Cholinesterase inhibitors and memantine are the principal agents used in the management of Alzheimer’s disease. Only after a careful evaluation of comorbidities can clinicians proceed to select a specific AD treatment, taking into account the safety and tolerability of different drugs. This selection is important in order to maximize drug efficacy and optimize quality of life, avoiding adverse reactions that can complicate clinical course [75].

Numerous conditions common in Alzheimer’s disease, particularly cardiovascular diseases, may restrict use and/or efficacy of ChEIs. They can also interact with many drugs frequently prescribed in the elderly, especially in AD patients (anticholinergic agents, paroxetine, fluoxetine). Not age per se but the overall clinical condition of a patient affected by Alzheimer’s disease, including care dependency and geriatric comorbidities, influences the process of decision making on ChEIs prescription. Patients with more chronic conditions and polytreatment received a prescription for ChEIs less frequently [16]. Conversely, we must consider the benefits of a specific treatment for dementia that can decrease disease severity and the consequent risk for long-term care. Compared to ChEIs, memantine seems to have a good profile of efficacy and tolerability with a better safety in pulmonary, cardiovascular and central nervous system comorbidities. Memantine’s drug interactions are also more favorable since they mostly concern drugs not commonly used in older people. Moreover, given its effects on behavioral symptoms and language disturbances, memantine may be useful in AD subtypes overlapping with frontotemporal lobar degeneration.

Clinicians usually prescribe treatment with ChEIs when patients present low comorbidities, starting treatment with memantine when patients have medium–high somatic burden. The influence of the severity of comorbidities on the drug choice underlines the importance of caution taking into account the somatic dimension in AD management. When ChEIs are not tolerated there is a common consensus on the opportunity of stopping the drug and prescribing memantine. However, there is no common consensus in stopping the ChEIs or reducing their dosage and re-assessing the patient (Bianchetti et al. 2011, personal communication).

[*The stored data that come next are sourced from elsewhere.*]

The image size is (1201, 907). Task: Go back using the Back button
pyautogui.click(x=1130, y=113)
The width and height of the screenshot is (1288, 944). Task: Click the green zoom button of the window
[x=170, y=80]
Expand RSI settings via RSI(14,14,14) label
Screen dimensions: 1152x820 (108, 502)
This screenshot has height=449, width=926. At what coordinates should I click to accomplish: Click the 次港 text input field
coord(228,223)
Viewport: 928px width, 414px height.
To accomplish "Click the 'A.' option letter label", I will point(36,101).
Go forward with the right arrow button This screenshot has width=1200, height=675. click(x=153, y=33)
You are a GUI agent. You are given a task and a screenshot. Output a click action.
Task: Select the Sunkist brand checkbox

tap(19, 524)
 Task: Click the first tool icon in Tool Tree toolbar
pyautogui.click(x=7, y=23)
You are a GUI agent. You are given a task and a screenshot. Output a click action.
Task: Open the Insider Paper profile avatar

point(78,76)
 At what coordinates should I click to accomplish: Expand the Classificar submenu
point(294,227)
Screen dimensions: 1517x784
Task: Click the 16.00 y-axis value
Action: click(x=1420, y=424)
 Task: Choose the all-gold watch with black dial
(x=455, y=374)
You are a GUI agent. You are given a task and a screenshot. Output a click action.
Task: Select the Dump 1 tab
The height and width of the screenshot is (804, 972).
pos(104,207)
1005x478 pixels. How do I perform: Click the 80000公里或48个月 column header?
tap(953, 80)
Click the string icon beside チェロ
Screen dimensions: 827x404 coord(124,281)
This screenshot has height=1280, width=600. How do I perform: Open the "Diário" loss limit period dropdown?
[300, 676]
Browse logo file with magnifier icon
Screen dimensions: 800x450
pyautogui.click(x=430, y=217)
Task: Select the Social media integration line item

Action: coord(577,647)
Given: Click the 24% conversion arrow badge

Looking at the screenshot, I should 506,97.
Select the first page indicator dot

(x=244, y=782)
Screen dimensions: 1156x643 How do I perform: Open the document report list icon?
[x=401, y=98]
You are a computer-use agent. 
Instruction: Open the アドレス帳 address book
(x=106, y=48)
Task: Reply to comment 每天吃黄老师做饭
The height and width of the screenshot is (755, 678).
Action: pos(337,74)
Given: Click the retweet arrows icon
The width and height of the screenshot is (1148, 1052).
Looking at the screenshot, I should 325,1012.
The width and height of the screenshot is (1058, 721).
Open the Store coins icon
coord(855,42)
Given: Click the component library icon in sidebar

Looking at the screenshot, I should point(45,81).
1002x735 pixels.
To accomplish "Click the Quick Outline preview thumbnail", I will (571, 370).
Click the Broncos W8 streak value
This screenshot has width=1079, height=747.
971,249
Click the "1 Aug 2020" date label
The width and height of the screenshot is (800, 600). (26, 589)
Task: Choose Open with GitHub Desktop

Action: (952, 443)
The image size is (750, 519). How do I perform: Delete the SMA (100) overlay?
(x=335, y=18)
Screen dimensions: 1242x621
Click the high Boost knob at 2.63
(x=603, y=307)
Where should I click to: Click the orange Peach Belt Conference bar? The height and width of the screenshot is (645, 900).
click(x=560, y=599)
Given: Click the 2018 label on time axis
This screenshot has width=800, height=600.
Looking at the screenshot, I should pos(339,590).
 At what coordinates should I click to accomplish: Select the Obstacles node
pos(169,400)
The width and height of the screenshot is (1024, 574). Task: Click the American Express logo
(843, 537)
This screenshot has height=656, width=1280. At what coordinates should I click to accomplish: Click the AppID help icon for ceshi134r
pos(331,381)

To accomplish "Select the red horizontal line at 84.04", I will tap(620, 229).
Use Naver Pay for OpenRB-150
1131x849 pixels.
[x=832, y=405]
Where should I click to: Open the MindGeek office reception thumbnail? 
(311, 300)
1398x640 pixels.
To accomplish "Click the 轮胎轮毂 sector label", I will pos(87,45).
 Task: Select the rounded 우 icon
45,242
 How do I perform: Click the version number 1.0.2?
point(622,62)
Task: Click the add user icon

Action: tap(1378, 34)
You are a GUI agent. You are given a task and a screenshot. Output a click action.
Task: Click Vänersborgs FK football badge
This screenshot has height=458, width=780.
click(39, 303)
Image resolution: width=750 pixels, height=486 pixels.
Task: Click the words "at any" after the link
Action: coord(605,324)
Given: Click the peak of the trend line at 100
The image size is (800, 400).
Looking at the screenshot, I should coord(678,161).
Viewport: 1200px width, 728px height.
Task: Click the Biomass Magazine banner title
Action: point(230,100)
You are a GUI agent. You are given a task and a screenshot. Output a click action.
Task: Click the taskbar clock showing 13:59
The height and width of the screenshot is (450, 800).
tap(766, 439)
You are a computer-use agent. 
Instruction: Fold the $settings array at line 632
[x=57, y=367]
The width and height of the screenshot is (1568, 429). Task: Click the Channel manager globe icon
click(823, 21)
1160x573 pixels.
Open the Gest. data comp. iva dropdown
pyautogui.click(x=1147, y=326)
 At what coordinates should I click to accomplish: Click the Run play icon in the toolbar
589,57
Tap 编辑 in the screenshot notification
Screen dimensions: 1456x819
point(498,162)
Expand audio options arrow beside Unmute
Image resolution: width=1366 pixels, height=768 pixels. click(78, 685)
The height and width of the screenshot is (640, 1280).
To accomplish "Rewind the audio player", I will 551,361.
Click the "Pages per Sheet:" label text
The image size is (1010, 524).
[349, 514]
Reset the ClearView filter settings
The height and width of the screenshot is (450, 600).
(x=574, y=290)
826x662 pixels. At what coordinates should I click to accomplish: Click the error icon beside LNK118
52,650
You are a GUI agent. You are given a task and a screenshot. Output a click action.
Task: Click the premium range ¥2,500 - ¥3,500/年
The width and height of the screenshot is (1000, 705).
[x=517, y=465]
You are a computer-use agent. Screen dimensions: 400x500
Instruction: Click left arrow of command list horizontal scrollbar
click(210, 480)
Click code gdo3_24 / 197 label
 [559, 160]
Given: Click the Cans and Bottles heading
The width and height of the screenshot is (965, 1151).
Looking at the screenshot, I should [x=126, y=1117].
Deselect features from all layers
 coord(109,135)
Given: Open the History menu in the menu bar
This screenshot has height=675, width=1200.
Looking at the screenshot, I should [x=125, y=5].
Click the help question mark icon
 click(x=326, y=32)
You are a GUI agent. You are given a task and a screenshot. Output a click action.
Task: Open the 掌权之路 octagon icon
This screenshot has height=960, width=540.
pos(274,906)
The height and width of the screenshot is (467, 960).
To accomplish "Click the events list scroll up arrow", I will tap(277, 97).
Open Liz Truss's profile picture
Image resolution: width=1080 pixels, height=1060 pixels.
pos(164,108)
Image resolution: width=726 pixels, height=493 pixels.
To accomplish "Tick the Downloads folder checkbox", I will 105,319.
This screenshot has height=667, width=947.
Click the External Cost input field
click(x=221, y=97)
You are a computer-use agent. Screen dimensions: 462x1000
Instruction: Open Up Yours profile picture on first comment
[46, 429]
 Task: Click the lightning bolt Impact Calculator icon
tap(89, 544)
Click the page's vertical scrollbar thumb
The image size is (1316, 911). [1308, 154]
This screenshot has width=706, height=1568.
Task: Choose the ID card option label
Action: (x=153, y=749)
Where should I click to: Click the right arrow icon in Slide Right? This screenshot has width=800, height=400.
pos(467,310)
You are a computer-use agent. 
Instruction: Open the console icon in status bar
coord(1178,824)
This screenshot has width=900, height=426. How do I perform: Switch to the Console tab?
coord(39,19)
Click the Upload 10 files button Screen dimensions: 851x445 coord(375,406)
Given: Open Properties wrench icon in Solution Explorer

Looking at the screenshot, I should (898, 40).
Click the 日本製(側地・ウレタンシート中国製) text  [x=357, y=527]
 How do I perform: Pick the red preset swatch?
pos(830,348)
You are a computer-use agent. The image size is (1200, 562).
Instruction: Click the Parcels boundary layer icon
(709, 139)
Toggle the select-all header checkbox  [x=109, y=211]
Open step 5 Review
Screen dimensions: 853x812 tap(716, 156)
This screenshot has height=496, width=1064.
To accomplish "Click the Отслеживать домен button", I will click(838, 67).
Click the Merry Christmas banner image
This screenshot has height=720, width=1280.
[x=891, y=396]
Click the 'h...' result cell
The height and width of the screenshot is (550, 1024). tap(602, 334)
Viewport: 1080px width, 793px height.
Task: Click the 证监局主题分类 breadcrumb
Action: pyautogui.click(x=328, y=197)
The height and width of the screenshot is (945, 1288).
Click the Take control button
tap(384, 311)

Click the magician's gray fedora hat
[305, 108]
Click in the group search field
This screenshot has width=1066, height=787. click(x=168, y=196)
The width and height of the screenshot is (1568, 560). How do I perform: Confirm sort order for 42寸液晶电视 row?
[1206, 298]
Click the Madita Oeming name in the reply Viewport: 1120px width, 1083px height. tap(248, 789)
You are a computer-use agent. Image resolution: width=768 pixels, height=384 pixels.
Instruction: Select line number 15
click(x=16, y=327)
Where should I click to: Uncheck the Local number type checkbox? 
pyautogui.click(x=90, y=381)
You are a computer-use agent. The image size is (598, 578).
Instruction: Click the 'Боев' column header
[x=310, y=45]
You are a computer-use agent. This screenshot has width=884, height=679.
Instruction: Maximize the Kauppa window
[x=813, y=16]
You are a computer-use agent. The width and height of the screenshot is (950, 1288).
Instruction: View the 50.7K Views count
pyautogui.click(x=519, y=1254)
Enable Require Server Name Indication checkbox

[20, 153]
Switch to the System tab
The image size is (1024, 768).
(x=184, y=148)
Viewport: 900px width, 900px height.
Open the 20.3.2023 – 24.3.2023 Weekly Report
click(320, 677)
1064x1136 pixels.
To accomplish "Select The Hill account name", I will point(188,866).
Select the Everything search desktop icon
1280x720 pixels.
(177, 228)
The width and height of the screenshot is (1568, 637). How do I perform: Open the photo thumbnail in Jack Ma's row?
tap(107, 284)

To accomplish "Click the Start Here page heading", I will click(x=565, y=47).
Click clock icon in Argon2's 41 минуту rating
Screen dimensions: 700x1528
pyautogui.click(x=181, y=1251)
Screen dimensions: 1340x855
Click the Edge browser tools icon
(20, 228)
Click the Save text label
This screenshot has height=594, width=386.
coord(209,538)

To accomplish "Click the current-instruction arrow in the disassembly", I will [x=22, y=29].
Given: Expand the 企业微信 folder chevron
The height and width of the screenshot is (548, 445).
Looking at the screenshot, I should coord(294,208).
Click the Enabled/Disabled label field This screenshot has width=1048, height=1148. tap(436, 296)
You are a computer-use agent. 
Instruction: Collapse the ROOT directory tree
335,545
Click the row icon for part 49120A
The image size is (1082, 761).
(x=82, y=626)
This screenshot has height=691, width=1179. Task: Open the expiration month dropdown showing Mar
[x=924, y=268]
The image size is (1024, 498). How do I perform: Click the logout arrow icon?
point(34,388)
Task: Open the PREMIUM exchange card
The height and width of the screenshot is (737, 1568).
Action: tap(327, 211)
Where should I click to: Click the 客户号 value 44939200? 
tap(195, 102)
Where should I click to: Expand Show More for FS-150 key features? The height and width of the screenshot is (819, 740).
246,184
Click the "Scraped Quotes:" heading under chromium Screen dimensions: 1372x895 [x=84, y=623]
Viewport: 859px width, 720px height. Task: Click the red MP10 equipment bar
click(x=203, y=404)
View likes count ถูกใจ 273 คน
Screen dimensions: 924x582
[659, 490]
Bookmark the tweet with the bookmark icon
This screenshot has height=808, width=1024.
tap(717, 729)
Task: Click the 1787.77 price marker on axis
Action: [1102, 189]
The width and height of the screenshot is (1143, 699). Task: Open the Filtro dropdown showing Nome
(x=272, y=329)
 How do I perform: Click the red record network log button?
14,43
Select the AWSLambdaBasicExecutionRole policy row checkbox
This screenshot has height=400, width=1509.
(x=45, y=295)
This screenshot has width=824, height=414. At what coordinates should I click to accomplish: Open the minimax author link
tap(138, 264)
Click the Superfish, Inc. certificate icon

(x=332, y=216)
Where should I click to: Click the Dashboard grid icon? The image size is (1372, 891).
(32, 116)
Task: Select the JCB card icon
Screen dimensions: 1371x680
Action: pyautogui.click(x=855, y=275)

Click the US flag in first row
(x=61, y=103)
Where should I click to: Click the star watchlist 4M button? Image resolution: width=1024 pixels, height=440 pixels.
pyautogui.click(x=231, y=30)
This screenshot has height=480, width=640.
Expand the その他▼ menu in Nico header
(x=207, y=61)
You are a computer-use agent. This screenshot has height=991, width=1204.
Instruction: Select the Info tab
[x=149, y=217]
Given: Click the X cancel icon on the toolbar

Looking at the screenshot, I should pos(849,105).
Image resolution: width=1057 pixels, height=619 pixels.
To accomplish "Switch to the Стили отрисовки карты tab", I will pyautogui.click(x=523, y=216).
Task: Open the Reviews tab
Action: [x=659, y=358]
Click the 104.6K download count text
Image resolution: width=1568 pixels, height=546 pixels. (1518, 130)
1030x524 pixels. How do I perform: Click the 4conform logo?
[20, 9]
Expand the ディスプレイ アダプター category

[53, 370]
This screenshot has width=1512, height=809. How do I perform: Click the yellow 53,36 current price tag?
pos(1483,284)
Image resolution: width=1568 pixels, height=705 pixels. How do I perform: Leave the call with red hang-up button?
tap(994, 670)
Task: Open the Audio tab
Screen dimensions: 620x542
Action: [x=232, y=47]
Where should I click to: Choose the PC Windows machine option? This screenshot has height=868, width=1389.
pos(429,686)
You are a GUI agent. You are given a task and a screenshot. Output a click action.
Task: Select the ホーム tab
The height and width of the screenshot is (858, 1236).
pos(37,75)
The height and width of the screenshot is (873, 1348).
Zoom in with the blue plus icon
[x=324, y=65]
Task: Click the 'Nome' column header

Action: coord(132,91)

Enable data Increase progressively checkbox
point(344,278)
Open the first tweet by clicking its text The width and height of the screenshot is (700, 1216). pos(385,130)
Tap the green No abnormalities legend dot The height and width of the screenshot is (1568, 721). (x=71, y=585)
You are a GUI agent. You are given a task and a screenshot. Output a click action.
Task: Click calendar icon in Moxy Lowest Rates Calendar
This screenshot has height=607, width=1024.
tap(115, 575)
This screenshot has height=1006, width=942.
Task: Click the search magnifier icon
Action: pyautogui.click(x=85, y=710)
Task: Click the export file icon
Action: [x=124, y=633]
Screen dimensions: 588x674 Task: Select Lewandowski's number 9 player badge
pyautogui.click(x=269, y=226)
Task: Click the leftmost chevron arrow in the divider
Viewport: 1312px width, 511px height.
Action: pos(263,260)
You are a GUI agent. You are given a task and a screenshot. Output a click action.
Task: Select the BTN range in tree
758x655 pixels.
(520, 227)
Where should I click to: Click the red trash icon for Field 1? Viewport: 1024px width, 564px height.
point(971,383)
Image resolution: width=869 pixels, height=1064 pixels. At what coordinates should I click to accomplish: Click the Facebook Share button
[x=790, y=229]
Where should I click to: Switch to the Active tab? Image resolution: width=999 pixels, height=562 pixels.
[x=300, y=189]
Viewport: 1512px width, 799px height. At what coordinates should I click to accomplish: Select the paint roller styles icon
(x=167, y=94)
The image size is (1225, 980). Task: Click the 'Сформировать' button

In conclusion, the treatment of the AD patients with somatic comorbidities requires a weighted and complex approach which includes an accurate assessment and staging of the associated diseases, the complete evaluation of all pharmacological treatments, the focus on “his/her” Alzheimer’s disease, the potential benefits from a specific therapy, and the careful evaluation of AEs which can potentially arise in that patient. Overall, these concerns underline the need for individual management as an effective strategy to ameliorate the quality of life in Alzheimer’s disease patients [73].